At a bonfire after Thursday's parade, Mills those gathered that that his "family was really touched" by the love they've received. "Coming into town was amazing," he said.
Paul Wojno, Vassar High's principal, said the turnout for the parade and bonfire was "nothing short of fantastic," noting organizers handed out 1,500 flags and not everyone along the route had one.
Mills also plans to address the crowd before Friday night's Vassar High football game.
The 25-year-old is one of only a few servicemen to lose all four limbs in combat during the Iraq and Afghanistan wars and survive.
"This is my new normal, and it's all about how I adjust to it," he said moments after using his prosthetic legs to walk from the living room to the sun room at his childhood home. "There's no good that's gonna come from me sitting there and wondering, 'Why'd this happen? Why me? Now what do I do?' The answer's right in front of you: It happened because it happened."
Mills almost didn't come home at all.
Within 20 seconds of the IED explosion, a fast-working medic affixed tourniquets to all four of Mills' limbs to ensure he wouldn't bleed to death.
The medic was able to save Mills' life but not his limbs.
In the days since, Mills has worked out daily at Walter Reed, getting used to the prosthetics, but also strengthening his body for the rigors of what's to come once he leaves.
Mills was told quadruple amputees require at least 2½ years of recovery and rehabilitation.

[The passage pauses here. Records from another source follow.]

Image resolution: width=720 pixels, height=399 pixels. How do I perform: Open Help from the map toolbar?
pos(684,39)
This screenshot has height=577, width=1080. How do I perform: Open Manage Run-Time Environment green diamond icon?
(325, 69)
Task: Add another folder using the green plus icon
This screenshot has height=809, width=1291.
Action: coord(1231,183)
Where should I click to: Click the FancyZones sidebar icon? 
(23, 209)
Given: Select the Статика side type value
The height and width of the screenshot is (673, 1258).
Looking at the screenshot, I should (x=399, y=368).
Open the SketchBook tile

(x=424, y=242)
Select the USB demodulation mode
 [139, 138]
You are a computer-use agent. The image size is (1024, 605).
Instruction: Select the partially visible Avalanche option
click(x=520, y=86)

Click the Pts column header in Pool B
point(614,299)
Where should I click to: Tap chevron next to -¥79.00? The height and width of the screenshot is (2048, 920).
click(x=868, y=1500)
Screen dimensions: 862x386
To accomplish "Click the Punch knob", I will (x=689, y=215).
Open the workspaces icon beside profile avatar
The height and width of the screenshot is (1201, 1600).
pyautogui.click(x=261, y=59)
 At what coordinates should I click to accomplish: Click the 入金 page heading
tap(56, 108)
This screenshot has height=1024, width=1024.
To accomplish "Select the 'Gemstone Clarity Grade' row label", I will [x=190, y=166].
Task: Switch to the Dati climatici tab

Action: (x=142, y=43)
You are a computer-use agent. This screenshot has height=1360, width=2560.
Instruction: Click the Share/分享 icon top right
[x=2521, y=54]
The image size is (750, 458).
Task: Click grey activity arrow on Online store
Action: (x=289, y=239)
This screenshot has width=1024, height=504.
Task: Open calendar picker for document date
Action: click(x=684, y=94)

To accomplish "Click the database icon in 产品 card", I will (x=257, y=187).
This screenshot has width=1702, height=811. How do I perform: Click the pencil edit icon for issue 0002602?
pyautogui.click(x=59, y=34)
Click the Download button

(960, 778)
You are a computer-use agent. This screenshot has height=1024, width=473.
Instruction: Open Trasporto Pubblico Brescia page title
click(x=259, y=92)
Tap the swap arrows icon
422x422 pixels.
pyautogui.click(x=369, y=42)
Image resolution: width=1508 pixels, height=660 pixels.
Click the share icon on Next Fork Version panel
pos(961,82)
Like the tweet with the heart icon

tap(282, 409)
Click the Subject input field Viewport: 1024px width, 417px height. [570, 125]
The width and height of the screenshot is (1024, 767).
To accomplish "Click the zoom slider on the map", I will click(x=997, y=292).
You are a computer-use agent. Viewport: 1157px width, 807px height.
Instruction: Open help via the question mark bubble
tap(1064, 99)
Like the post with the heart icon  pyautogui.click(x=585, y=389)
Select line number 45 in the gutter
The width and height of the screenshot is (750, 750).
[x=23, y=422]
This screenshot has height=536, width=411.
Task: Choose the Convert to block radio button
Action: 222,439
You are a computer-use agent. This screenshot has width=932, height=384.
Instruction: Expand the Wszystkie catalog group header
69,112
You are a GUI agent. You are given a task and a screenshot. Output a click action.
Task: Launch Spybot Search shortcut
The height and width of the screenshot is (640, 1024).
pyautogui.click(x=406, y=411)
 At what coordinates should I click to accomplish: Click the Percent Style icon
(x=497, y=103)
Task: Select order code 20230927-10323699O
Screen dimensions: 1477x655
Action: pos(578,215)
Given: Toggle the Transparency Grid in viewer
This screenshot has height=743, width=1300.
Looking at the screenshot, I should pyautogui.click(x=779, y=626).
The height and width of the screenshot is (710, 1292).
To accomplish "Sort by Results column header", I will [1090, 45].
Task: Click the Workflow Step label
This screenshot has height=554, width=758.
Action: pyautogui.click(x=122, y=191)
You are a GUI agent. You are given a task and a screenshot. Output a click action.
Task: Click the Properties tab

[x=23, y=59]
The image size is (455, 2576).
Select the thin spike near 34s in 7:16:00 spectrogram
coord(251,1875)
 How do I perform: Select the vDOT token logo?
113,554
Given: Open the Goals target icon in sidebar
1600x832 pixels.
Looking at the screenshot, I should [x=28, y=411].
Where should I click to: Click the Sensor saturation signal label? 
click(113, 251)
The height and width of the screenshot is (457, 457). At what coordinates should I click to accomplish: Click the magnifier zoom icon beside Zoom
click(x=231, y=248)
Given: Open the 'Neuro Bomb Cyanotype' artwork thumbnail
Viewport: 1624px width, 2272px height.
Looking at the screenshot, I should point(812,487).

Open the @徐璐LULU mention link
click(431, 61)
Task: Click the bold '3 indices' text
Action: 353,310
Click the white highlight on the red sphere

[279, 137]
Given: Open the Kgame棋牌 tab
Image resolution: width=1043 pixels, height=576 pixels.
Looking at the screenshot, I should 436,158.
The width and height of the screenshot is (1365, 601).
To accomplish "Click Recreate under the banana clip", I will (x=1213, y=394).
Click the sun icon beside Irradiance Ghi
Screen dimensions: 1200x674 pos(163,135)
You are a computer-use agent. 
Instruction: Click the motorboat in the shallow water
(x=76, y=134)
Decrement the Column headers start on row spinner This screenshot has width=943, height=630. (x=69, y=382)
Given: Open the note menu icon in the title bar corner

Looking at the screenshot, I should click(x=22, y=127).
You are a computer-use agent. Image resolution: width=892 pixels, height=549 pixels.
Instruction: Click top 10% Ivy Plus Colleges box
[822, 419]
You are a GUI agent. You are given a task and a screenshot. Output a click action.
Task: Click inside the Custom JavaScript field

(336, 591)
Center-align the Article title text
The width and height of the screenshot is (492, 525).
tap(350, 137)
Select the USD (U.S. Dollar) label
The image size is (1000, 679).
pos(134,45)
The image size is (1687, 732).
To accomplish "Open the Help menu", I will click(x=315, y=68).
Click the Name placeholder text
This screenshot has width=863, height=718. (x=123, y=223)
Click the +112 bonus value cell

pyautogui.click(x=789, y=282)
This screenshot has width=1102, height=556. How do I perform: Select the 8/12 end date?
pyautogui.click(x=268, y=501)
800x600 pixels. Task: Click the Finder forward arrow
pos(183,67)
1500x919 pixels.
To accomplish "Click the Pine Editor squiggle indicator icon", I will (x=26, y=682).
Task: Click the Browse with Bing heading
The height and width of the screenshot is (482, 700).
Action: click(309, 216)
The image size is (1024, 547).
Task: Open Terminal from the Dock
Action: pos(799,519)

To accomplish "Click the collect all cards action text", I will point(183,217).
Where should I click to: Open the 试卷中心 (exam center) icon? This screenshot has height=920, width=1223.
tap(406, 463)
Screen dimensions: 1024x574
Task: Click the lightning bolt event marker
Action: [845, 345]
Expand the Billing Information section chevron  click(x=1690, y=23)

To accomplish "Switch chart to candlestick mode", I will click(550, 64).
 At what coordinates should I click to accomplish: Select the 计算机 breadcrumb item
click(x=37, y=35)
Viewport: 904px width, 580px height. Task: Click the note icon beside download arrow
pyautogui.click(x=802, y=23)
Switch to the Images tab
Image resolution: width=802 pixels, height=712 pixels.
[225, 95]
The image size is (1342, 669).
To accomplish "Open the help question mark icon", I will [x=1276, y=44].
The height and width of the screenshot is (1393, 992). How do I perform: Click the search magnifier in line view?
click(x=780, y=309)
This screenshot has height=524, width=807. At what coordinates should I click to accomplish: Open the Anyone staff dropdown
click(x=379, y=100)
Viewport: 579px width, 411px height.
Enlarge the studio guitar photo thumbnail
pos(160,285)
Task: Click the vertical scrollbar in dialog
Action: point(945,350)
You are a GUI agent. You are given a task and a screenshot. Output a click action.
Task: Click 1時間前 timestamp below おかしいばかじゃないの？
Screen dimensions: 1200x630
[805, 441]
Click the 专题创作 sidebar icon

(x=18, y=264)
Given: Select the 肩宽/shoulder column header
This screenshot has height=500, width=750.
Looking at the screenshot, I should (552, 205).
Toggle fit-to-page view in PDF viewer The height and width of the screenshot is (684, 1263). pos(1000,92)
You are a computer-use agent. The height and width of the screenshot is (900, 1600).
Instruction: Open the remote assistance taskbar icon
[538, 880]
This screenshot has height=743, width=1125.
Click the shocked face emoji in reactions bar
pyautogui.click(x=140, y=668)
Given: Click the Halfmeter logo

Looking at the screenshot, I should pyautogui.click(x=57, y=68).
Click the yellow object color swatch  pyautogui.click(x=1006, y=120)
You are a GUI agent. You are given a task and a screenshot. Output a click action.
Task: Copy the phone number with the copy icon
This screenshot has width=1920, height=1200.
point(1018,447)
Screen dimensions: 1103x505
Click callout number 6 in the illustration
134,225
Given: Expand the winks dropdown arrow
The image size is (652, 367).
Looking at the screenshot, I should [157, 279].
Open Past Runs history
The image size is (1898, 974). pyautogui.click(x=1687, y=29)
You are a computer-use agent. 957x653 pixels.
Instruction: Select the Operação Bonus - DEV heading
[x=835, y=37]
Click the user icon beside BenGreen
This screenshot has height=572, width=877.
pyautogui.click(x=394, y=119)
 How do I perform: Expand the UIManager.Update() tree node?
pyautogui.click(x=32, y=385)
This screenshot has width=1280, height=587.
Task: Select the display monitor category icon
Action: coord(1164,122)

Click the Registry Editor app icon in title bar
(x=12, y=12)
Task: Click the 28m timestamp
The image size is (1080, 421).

But his goal is to be out of Walter Reed and back home in less than half that.
"I am going to be out of here" in a year, he boldly told his doctor.
After that, he isn't sure what the future holds. He might go back to school, or perhaps work as an instructor at Fort Bragg.
Before any of that, however, he said he's looking forward to spending an "emotional" two days with hundreds of his closest friends in Vassar.